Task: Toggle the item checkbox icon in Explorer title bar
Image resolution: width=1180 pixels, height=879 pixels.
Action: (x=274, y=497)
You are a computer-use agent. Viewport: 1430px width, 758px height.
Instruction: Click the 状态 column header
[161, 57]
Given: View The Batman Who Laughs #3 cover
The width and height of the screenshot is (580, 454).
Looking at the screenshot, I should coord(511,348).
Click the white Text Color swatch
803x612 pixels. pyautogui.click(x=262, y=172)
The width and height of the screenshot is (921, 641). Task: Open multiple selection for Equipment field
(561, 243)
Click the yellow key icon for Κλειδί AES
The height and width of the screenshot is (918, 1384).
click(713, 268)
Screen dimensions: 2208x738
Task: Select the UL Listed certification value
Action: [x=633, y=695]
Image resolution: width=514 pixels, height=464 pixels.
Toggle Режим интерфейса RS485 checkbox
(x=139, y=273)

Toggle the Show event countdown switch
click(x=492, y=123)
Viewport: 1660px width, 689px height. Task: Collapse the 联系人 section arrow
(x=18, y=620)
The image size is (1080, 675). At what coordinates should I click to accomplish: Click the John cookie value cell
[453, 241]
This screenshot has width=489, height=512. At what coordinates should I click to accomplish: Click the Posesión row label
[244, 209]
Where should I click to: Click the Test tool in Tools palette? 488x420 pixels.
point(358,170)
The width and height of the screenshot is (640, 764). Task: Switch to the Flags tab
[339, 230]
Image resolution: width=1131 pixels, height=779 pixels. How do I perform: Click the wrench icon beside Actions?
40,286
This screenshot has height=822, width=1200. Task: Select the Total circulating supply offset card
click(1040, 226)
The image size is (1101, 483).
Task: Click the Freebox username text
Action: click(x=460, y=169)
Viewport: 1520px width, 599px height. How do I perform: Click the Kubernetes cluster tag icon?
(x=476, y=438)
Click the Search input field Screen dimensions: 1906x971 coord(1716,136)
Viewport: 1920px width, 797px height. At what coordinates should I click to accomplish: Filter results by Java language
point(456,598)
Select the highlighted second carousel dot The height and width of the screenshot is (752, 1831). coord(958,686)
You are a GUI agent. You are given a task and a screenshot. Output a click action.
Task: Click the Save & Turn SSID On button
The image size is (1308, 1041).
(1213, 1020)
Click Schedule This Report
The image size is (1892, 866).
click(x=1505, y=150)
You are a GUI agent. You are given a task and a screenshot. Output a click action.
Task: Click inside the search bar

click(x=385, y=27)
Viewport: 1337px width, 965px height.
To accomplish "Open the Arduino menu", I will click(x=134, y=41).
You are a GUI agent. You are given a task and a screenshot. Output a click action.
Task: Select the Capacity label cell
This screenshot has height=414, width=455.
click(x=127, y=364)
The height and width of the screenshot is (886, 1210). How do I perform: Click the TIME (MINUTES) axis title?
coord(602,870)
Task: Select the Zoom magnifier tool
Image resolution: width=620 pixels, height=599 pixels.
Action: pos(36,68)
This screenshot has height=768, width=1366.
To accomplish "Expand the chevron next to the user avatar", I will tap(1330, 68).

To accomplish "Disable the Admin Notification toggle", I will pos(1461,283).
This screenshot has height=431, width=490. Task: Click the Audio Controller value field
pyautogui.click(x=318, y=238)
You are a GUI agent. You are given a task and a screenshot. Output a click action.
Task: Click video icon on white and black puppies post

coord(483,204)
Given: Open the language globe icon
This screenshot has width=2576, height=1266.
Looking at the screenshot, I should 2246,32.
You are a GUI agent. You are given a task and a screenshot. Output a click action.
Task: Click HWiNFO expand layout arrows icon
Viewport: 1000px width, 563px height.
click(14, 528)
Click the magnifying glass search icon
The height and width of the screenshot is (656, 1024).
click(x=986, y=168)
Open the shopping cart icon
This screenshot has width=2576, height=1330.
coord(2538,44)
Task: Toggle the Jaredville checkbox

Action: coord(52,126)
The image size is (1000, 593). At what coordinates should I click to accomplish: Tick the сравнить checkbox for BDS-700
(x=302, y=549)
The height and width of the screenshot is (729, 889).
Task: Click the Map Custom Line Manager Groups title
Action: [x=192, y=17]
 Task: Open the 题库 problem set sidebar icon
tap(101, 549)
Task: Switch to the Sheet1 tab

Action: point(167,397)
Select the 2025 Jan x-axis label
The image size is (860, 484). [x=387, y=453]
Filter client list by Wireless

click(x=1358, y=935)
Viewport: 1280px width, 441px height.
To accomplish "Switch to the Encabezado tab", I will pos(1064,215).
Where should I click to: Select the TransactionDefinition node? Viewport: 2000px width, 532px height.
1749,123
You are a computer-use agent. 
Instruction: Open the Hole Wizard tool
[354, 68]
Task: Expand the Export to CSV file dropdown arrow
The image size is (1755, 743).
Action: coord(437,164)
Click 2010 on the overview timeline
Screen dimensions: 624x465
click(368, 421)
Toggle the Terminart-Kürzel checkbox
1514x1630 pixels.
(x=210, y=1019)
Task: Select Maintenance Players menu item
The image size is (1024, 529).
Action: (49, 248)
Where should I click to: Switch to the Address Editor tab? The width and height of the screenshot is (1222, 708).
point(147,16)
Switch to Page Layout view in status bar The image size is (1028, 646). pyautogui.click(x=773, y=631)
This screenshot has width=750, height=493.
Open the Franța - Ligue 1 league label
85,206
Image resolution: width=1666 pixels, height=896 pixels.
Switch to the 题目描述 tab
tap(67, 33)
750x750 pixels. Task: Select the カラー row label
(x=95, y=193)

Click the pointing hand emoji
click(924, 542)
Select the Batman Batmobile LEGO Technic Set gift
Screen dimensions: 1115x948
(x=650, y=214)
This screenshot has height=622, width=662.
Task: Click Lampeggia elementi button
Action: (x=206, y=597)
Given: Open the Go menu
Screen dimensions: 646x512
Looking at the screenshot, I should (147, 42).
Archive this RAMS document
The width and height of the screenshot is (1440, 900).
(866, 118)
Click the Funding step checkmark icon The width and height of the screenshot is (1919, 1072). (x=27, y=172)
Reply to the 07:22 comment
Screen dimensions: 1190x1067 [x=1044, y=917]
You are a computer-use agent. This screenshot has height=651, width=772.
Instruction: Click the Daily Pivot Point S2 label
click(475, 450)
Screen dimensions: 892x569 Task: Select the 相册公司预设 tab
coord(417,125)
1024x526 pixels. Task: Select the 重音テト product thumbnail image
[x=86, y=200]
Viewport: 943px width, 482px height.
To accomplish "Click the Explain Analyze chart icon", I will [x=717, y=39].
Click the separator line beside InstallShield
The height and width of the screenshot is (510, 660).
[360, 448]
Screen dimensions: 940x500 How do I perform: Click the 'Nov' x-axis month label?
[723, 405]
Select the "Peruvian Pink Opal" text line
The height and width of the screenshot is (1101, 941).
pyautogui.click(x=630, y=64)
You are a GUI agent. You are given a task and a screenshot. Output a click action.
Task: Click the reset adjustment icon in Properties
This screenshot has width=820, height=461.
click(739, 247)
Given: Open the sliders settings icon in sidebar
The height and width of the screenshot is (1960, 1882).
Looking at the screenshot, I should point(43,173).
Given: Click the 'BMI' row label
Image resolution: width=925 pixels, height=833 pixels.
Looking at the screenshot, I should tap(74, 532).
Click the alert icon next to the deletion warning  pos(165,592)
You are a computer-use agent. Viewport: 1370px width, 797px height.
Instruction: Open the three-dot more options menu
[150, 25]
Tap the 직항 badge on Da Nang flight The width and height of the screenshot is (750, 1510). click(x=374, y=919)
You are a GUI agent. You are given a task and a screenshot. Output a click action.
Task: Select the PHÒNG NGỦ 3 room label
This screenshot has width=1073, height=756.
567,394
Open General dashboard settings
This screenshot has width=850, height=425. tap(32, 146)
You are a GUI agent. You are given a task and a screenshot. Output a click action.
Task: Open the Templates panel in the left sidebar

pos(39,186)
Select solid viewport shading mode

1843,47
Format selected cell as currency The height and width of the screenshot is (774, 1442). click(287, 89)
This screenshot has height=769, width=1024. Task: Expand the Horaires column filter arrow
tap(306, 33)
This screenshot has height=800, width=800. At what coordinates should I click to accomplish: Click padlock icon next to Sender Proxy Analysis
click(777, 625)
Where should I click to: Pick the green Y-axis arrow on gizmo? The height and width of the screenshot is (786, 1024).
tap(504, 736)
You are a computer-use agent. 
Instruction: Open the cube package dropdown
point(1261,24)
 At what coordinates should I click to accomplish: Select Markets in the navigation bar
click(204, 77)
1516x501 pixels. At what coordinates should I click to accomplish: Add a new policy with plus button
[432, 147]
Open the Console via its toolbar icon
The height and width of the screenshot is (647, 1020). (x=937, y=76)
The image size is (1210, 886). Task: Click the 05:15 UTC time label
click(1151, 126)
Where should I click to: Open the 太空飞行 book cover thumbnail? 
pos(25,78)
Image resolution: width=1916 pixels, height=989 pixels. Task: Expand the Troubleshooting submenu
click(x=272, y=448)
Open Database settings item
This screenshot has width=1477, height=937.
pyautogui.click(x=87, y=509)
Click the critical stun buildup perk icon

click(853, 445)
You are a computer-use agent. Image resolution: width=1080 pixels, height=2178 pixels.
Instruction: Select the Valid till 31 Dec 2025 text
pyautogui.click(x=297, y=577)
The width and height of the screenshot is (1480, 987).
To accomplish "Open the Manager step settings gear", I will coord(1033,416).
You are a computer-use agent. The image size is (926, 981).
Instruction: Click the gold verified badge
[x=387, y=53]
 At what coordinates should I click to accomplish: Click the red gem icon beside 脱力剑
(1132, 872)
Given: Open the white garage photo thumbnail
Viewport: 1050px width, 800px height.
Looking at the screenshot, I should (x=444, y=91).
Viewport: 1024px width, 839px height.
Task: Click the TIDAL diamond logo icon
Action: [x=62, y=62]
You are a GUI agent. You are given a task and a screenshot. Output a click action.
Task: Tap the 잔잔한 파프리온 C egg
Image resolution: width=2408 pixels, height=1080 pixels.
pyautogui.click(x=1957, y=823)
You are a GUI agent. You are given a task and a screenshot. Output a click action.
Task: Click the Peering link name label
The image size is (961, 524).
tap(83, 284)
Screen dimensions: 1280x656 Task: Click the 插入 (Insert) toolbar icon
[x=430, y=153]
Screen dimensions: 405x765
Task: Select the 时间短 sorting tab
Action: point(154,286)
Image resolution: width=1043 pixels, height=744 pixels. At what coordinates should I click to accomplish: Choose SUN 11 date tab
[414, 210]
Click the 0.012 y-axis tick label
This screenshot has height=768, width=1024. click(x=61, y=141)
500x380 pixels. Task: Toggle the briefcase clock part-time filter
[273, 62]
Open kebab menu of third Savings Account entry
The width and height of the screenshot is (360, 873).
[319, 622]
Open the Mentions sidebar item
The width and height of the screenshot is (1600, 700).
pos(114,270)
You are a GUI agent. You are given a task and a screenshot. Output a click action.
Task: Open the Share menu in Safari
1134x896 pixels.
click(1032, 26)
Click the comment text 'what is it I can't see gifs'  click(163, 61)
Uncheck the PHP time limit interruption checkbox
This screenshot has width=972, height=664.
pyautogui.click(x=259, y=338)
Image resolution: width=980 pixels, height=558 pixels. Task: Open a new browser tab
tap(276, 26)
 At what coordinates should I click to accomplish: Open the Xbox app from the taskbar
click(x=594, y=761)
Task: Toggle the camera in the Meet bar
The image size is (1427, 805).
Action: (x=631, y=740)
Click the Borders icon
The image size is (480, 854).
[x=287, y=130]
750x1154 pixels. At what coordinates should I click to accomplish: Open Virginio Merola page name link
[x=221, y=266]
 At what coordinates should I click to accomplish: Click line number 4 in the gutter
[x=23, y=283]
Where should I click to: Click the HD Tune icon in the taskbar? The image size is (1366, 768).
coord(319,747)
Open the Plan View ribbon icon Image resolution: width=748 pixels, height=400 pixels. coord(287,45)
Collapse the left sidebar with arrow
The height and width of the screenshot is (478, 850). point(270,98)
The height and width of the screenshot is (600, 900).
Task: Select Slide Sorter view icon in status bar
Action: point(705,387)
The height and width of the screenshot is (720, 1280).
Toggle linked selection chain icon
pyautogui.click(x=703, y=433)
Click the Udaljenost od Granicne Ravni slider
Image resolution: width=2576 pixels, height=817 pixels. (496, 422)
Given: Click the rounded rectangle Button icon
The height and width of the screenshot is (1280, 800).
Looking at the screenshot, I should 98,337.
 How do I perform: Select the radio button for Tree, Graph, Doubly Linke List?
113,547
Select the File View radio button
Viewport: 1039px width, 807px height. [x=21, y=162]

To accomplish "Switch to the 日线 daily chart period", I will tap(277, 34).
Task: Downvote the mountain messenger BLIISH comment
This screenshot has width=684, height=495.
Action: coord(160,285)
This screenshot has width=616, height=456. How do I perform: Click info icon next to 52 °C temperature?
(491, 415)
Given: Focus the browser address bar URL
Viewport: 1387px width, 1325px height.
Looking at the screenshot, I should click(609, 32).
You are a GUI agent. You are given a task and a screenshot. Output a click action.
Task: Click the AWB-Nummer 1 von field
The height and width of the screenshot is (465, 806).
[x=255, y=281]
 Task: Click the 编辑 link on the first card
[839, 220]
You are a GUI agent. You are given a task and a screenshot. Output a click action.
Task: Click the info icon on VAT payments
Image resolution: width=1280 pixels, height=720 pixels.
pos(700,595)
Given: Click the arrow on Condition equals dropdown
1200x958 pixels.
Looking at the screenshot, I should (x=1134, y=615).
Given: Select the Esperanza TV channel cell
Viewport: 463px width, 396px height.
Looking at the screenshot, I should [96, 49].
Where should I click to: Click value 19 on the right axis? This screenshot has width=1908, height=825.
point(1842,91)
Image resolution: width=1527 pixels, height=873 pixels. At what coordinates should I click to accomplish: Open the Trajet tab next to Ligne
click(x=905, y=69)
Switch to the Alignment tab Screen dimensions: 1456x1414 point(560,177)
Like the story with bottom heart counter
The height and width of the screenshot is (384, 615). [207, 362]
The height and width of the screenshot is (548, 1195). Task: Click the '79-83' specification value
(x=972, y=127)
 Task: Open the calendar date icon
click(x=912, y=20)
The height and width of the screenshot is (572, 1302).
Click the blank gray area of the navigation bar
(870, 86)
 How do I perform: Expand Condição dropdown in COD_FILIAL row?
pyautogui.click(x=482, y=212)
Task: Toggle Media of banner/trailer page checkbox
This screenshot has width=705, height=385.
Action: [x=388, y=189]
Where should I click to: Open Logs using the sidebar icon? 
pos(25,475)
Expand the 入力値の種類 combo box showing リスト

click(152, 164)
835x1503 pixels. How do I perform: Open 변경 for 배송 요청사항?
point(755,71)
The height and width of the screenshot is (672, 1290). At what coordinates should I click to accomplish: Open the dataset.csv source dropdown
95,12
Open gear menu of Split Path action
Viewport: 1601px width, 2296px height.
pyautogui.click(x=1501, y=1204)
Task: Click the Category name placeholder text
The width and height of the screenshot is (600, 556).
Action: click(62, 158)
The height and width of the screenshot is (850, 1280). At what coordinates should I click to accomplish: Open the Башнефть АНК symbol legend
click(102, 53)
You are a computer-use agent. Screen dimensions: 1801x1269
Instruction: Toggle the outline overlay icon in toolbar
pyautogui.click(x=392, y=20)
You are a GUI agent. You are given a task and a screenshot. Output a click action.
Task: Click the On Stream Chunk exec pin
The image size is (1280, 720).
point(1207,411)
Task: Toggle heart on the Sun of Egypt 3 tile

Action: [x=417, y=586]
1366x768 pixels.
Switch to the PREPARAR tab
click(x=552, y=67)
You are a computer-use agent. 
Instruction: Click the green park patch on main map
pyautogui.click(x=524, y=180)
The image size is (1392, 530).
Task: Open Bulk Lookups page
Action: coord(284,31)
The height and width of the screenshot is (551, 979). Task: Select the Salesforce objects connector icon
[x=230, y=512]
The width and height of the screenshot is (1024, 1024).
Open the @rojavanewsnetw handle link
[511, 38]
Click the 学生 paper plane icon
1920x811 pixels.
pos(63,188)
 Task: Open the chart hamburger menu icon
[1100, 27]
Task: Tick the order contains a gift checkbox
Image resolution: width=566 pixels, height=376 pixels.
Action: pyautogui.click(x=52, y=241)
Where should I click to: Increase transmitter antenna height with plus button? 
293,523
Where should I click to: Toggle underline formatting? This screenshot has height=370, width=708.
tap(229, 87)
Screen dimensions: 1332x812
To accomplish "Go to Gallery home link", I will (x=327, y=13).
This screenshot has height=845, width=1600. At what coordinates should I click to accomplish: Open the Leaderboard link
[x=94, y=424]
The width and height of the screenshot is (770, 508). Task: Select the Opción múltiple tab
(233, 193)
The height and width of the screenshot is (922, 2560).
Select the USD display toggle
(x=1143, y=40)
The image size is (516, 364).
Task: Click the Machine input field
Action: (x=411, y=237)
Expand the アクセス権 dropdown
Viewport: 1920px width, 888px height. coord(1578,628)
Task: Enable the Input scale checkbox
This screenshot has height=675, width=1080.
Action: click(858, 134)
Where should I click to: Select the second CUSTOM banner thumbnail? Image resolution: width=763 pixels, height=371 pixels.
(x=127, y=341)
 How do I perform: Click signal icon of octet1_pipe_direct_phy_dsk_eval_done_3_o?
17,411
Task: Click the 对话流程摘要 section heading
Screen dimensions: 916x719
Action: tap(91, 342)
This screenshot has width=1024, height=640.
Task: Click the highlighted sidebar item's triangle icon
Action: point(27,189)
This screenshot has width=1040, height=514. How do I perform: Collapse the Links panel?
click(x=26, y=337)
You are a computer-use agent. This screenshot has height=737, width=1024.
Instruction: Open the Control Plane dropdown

----

■ Problem requirements
Only an exact copy of the lines from the beginning of the listing through the line with "Given: View The Batman Who Laughs #3 cover", both included, belongs in the answer.

■ Answer to this problem
Task: Toggle the item checkbox icon in Explorer title bar
Image resolution: width=1180 pixels, height=879 pixels.
Action: (x=274, y=497)
You are a computer-use agent. Viewport: 1430px width, 758px height.
Instruction: Click the 状态 column header
[161, 57]
Given: View The Batman Who Laughs #3 cover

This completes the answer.